── Records for the exercise

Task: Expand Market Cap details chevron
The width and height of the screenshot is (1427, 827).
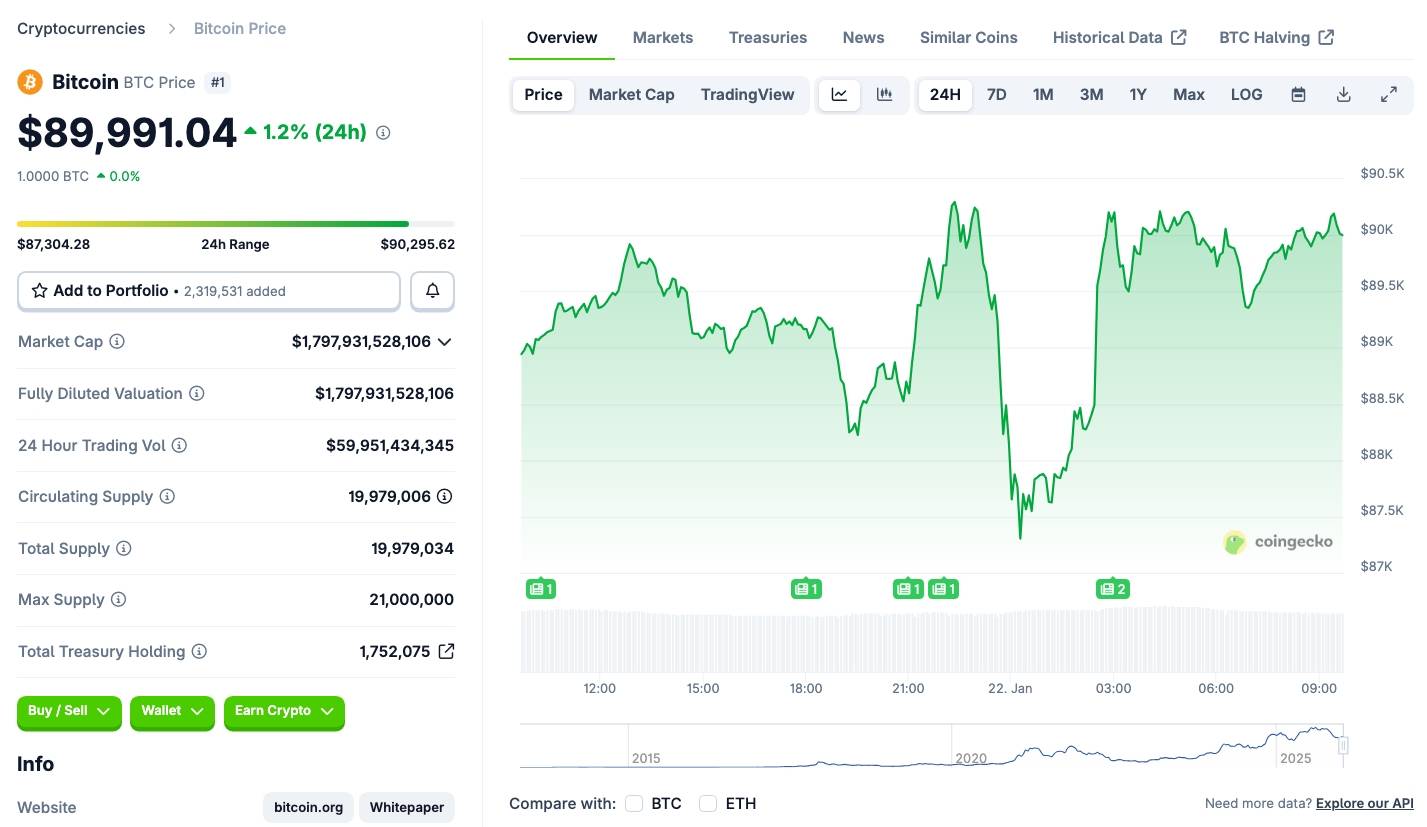Action: (445, 342)
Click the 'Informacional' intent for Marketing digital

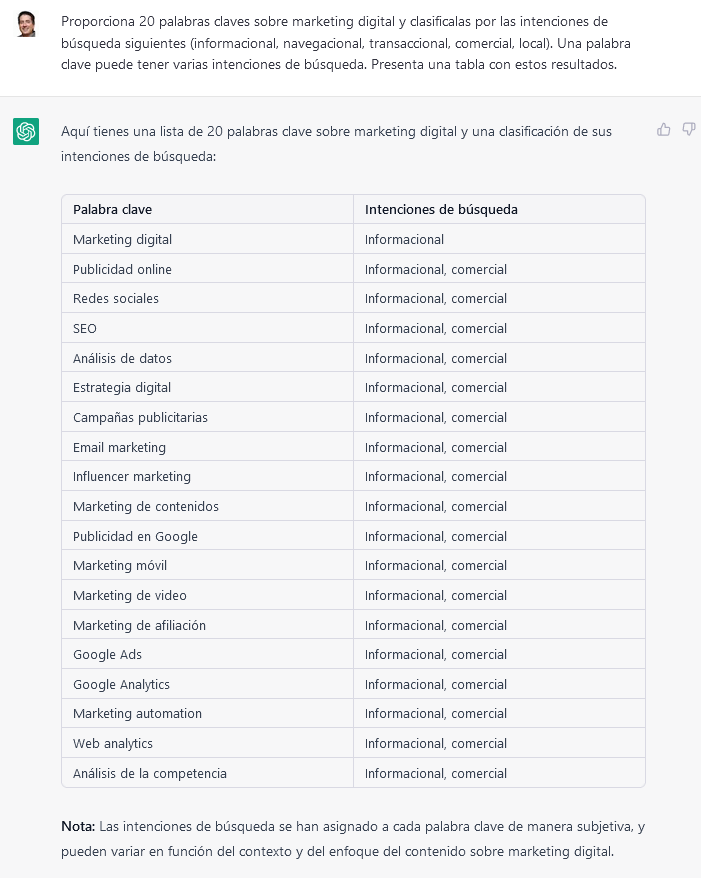pos(404,240)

────

## What the task asks
Rewrite every row with "chevron" replaced by "arrow" and all other wording left as it is. Omit the pictures.

## Output below
Task: Expand Market Cap details arrow
The width and height of the screenshot is (1427, 827).
Action: (445, 342)
Click the 'Informacional' intent for Marketing digital

pos(404,240)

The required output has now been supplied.